→ **CONSIGNES**
Pouvez-vous réécrire sous forme de courte liste le paragraphe de la critique de Naissance d'une nation qui commence par « Ce film de Griffith permet », en gardant ses faits principaux ?

→ **EXTRAIT FOURNI**
※
Découvrir naissance d'une nation en 2012 provoque à peu près les mêmes réactions que presque exactement cent ans auparavant. 
Dès lors, amis blasés par ce que vous considèrerez comme de stériles controverses ou totalement au fait du contenu de ce film mythique et des remous qu'il provoqua, passez votre chemin, cette critique ne vous est pas destinée. 

Ce film de Griffith permet de toucher du doigt les limites de la note sur Sens Critique. 
Doit-on simplement considérer la qualité technique et artistique de l'œuvre et l'influence qu'il aura sur l'avenir de cet art naissant et alors la note maximale s'impose avec évidence. C'est le choix que beaucoup, ici, ont fait. 
Pour autant, peut-on faire totalement l'impasse sur le discours véhiculé par le film, tout au long de sa deuxième partie, voilà une option à laquelle je ne peux me résoudre, assumant parfaitement de passer pour un parfait pisse-froid, un odieux droit-de-l'hommiste, un défenseur ardent d'une des 1001 versions de la pensée unique.

Si demain devait sortir un film qui révolutionne absolument la façon d'envisager l'avenir du cinéma (et pour le meilleur, artistiquement parlant, tant qu'à faire) en défendant des thèses politiques extrémistes ou racistes, pourrais-je lui attribuer un 10 ? Certainement pas. 

D'autant que nombre d'arguments avancés pour défendre Griffith dans ce film ne tiennent, à mon humble avis, absolument pas la route. 
"à l'époque, les mentalités n'étaient pas les mêmes, le racisme prenant d'autres formes" revient le plus communément.
Je rappellerai humblement que le siècle des lumières est celui des thèses défendant l'égalité entre les hommes et que si ces idées émergent au cours de ce 18eme siècle, c'est bien qu'elles couraient dans certains esprits depuis un bon moment déjà. Et si on peut comprendre que cela ne signifient pas qu'elles aient été majoritaires à telle époque, on peut attendre d'artistes majeurs (car Griffith en est un) qu'ils les aient intégrés deux siècles après. Certes l'homme est du sud et fils d'un héros malheureux de la guerre civile, mais il reste confondant qu'il ait pu s'appuyer sur un ouvrage ouvertement partial et raciste en toute bonne foi sans se rendre compte de la portée qu'allait revêtir son message.
※
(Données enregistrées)
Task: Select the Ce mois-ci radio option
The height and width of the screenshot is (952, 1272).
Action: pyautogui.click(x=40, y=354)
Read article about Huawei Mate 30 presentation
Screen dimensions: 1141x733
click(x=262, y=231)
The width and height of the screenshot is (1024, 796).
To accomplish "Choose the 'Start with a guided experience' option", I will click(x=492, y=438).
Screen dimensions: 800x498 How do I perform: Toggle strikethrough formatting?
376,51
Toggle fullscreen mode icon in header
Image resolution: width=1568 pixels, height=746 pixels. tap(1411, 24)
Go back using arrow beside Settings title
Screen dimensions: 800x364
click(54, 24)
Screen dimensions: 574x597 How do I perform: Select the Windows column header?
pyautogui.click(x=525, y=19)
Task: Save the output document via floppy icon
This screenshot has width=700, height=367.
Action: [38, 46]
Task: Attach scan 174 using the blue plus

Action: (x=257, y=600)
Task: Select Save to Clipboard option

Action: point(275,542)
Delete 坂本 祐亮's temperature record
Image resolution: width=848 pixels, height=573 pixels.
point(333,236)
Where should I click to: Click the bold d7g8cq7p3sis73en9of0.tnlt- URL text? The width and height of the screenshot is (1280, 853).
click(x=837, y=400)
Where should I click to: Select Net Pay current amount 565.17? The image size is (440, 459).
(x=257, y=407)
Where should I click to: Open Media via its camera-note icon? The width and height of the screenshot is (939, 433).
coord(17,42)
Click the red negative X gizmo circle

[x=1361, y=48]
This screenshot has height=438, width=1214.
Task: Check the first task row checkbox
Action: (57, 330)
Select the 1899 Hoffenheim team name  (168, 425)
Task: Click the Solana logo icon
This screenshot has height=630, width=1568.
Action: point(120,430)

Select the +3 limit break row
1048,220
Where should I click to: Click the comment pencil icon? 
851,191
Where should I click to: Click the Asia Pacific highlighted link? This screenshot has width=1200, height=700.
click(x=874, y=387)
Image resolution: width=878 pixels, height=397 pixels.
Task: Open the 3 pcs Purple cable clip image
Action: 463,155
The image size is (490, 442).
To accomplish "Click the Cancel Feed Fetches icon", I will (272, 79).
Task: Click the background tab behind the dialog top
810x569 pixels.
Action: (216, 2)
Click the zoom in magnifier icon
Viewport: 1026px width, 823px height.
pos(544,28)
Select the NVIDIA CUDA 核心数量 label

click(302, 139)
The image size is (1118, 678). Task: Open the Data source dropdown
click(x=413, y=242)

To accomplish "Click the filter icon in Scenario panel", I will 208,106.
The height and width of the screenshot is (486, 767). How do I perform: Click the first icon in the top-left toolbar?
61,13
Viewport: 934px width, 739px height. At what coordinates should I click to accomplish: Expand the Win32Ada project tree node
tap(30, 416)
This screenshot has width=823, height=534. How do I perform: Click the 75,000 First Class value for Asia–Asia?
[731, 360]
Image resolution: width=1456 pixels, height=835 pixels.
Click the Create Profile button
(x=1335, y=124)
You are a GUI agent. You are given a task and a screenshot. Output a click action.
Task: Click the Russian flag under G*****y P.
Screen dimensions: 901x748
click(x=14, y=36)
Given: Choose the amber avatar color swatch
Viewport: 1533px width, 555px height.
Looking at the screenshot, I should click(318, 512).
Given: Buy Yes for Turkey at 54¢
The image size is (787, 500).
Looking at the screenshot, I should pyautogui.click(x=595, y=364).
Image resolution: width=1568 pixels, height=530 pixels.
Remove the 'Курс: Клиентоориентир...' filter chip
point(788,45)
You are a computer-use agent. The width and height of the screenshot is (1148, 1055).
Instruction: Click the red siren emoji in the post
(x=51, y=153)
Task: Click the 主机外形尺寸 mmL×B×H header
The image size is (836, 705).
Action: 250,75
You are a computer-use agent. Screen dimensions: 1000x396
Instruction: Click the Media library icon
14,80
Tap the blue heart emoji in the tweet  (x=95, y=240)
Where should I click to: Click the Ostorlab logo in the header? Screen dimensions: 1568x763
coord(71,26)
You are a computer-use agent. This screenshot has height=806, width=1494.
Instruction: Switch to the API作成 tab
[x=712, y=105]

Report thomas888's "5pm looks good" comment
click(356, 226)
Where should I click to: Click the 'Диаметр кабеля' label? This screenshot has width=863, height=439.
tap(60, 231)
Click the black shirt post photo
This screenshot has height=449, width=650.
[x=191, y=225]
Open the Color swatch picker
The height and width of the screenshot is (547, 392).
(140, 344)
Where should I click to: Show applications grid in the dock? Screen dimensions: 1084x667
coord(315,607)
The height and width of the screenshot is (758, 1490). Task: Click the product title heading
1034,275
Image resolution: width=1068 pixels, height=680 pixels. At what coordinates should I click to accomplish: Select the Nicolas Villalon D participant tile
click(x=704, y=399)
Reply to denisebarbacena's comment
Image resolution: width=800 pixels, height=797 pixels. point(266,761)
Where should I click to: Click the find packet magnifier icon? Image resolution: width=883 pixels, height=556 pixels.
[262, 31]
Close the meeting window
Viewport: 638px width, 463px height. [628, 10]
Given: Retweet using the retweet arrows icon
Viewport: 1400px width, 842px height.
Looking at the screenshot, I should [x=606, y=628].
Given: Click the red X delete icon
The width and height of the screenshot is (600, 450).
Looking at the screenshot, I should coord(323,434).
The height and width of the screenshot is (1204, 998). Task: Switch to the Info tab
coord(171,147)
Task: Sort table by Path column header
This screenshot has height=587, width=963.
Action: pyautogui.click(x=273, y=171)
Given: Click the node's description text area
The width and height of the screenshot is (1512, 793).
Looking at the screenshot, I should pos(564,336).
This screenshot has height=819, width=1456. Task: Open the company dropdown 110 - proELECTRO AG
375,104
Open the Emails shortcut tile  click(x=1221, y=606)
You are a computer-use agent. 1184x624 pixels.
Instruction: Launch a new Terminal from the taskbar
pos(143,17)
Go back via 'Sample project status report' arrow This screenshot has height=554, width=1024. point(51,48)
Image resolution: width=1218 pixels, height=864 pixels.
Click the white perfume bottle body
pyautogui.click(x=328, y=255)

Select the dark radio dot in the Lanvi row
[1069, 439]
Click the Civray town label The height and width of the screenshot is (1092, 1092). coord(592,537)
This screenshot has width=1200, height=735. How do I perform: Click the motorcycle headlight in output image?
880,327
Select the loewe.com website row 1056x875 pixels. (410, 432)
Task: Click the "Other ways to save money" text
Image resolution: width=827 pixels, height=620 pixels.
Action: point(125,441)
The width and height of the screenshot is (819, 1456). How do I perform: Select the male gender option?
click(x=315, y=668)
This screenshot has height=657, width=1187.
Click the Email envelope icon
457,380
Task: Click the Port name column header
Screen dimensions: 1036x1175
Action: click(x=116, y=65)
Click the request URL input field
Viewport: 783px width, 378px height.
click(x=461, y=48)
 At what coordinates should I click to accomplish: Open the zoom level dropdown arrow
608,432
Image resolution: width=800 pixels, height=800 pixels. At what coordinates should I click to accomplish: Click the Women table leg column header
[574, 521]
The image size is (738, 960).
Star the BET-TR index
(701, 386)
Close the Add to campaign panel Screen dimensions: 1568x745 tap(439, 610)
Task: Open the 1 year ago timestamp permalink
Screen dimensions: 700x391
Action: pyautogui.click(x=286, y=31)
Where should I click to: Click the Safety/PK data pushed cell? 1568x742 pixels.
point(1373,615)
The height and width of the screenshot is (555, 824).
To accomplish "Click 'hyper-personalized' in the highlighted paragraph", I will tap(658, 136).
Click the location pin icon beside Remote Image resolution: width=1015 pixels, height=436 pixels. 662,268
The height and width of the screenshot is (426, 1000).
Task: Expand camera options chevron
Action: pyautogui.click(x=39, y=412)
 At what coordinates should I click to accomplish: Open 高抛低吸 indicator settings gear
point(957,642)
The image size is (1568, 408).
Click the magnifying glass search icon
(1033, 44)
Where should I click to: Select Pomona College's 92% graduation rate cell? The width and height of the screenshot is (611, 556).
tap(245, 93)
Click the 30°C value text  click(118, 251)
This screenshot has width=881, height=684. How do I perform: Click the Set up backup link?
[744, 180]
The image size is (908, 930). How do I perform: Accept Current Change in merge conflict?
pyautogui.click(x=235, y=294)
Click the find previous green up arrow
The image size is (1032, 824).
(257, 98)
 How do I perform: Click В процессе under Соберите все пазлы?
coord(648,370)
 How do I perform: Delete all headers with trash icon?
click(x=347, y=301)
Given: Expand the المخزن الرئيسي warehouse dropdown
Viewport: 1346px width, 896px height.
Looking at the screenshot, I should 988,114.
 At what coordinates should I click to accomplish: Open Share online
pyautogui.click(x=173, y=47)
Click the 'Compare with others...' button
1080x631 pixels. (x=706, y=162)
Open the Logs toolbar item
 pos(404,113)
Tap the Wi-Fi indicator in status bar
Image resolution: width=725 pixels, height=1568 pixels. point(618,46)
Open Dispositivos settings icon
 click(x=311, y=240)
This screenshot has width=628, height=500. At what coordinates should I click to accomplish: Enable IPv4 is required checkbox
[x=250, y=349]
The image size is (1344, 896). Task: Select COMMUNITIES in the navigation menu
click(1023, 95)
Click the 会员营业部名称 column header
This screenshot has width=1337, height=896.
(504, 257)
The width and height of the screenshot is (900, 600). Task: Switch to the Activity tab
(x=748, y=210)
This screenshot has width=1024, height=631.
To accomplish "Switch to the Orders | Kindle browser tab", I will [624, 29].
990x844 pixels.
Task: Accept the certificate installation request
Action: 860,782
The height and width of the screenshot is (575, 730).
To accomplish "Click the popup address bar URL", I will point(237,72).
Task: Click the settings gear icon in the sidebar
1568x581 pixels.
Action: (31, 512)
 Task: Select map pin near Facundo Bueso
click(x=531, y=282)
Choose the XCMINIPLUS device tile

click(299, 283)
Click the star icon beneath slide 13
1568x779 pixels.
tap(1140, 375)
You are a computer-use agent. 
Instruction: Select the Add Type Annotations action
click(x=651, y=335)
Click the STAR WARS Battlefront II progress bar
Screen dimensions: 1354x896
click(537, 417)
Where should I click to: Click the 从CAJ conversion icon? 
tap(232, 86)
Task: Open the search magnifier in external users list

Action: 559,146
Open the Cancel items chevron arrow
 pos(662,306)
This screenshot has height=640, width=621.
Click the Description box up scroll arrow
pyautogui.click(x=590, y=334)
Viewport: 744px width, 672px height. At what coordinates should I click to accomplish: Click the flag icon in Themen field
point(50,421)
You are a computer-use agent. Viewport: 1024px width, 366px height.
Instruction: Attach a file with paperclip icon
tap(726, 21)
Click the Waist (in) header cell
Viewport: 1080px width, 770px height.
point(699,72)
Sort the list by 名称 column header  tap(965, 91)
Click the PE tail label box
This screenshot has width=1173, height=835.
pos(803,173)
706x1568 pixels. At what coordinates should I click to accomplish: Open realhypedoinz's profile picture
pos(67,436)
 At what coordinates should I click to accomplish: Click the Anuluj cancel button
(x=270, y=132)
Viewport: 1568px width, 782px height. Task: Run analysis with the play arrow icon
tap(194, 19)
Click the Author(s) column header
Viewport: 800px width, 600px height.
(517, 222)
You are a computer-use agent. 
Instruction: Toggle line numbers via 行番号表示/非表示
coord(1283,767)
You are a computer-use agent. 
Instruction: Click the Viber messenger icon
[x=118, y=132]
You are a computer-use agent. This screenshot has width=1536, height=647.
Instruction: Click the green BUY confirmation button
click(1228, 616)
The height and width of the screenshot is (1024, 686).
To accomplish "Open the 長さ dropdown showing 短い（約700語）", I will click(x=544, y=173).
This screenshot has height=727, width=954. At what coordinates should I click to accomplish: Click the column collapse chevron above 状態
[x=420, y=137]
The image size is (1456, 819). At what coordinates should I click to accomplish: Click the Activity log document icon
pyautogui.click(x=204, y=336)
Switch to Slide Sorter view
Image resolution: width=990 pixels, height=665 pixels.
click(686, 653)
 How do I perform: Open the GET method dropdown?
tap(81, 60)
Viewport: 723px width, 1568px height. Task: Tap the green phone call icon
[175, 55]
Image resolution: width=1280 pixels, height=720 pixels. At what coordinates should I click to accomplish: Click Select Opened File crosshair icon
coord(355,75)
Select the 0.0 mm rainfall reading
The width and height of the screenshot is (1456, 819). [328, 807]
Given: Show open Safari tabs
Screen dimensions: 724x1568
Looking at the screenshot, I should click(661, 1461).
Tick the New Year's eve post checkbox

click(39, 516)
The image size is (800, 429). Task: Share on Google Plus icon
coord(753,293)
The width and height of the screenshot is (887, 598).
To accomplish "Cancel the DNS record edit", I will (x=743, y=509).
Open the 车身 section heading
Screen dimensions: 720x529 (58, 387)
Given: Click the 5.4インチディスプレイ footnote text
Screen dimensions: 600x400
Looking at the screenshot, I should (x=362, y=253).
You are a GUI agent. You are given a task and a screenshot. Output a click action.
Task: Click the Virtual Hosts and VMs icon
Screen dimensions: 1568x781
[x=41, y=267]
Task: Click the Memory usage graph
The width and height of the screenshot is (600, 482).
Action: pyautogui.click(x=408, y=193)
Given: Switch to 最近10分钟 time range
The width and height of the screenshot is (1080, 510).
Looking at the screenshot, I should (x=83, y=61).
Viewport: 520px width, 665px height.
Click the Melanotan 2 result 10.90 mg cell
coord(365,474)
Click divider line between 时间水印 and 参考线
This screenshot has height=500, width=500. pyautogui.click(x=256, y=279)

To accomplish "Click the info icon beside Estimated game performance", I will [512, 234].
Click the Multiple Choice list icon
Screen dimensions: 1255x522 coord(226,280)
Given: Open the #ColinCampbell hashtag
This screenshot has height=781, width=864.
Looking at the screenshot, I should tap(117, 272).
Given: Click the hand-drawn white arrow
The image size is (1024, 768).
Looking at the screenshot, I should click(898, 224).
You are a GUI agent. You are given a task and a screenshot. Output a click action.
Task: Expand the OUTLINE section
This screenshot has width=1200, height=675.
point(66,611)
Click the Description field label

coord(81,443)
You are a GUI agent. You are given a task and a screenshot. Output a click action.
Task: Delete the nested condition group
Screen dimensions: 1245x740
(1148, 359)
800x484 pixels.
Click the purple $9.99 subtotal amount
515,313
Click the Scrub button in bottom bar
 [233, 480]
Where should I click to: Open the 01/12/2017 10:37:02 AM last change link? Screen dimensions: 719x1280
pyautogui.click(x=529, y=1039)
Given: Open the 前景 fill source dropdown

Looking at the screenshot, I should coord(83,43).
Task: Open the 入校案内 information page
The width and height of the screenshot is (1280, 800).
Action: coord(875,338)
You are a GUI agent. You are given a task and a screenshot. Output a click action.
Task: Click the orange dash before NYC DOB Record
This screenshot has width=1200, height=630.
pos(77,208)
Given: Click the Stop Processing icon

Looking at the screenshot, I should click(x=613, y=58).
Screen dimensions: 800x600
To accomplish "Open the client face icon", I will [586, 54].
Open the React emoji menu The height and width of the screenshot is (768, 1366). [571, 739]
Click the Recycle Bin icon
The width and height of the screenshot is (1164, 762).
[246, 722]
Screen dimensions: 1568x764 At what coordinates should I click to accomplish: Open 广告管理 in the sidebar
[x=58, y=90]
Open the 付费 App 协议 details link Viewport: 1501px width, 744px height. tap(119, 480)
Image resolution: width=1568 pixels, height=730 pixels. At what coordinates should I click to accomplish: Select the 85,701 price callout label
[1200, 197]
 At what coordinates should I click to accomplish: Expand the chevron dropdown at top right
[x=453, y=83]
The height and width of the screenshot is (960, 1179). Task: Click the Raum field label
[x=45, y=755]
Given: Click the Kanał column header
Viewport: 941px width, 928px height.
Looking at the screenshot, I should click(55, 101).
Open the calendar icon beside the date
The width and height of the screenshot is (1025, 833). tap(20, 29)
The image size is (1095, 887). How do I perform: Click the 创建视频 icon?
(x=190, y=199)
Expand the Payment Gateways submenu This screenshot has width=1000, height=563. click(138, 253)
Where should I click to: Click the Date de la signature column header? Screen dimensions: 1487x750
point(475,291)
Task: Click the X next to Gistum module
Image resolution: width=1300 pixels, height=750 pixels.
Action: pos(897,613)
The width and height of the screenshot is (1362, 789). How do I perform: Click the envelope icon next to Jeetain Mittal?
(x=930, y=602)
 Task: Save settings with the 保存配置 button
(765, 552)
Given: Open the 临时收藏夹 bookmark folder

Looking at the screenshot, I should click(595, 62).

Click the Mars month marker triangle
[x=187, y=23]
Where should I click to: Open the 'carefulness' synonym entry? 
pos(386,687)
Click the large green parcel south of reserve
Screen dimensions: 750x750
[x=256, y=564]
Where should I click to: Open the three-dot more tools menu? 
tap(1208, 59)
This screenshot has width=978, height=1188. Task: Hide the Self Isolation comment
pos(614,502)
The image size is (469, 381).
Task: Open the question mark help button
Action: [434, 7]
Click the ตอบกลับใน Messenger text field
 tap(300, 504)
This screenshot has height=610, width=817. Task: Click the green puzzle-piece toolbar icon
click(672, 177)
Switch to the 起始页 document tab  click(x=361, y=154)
※
→ **VOTRE RÉPONSE**
- Le film de Griffith fait apparaître les limites de la note sur Sens Critique.
- À ne juger que sa qualité technique et artistique et son influence sur l'avenir du cinéma, la note maximale s'impose, et beaucoup l'ont choisie sur le site.
- Faire l'impasse sur le discours que porte le film dans sa deuxième partie reste pourtant impossible pour la personne qui écrit, quitte à passer pour un pisse-froid ou un « droit-de-l'hommiste ».